A very common question is “What is the best age to bring my child for their first dental visit?” The American Academy of Pediatric Dentistry recommends at the appearance of the first baby tooth. Although parents are welcome to bring their children in at that time, in the absence of any obvious decay, we usually start seeing children around their third birthday. Most children are able to sit in the dental chair and get their teeth cleaned and checked at that age. For those who are too fearful, we do a “knee to knee” exam. A parent holds the child in their lap facing them. The parent has the child’s legs straddling their lap, and holds on to their hands. The seated parent faces the seated dentist “knee to knee” and lowers the child so that their head in in the dentist’s lap. Since the child is facing the parent, they remain calmer and are safe from sharp objects since the parent is holding their hands. This way, the dentist can safely examine the child’s mouth, the child does not get out of what they thought would be an unpleasant situation by acting out, and still feels comfortable by being with the parent.
Another common situation where a permanent tooth is not in its normal path of eruption is when the first molars (six year molars) are attempting to come in too far forward thus resorbing the roots of the baby tooth that is ahead of it. If this situation is allowed to continue, then it will cause the baby tooth to be lost prematurely. The offending permanent molar will then erupt too far forward, thus leaving no room for the bicuspid to erupt later. I have found that by pushing the molar back before the baby tooth is lost, then the baby tooth can be retained until its normal time to come out. The procedure is call distalization. I connect orthodontic bands on a couple of molar teeth and connect them to a spring. I then bond a hook on the chewing surface of the offending tooth and engage the spring. This pushes the tooth back into its normal position. I remove the spring and allow the tooth to erupt normally. The process takes from two to four months.
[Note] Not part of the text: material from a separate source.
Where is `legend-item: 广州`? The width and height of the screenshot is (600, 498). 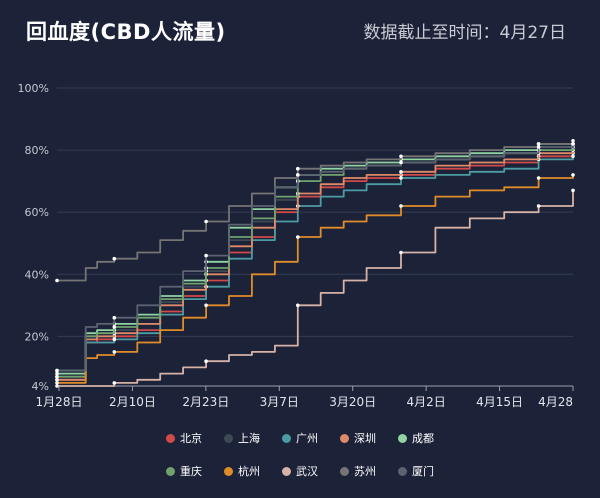
legend-item: 广州 is located at coordinates (300, 438).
Ectopic eruption is where a permanent tooth is in an eruptive path that is out of line with the norm. The most common example is that of wisdom teeth. Since there is not very much room for them to come in normally, it is extremely common for the wisdom teeth to be directed in all sorts of directions. The usual corrective procedure for that is removal of the wisdom teeth. A common occurrence of ectopic eruption is when the permanent lower incisors erupt too far on the tongue side. It kind of looks like shark teeth with them in two little rows. I have had many a frantic patient rush their child into my office to show me that problem. I have found that if the baby teeth are extremely mobile, they can be allowed to come out naturally. However, if not, I recommend extracting the offending baby tooth or teeth. By doing that at the proper time, the tongue will push the permanent teeth forward into their natural place without the need for expensive orthodontic treatment.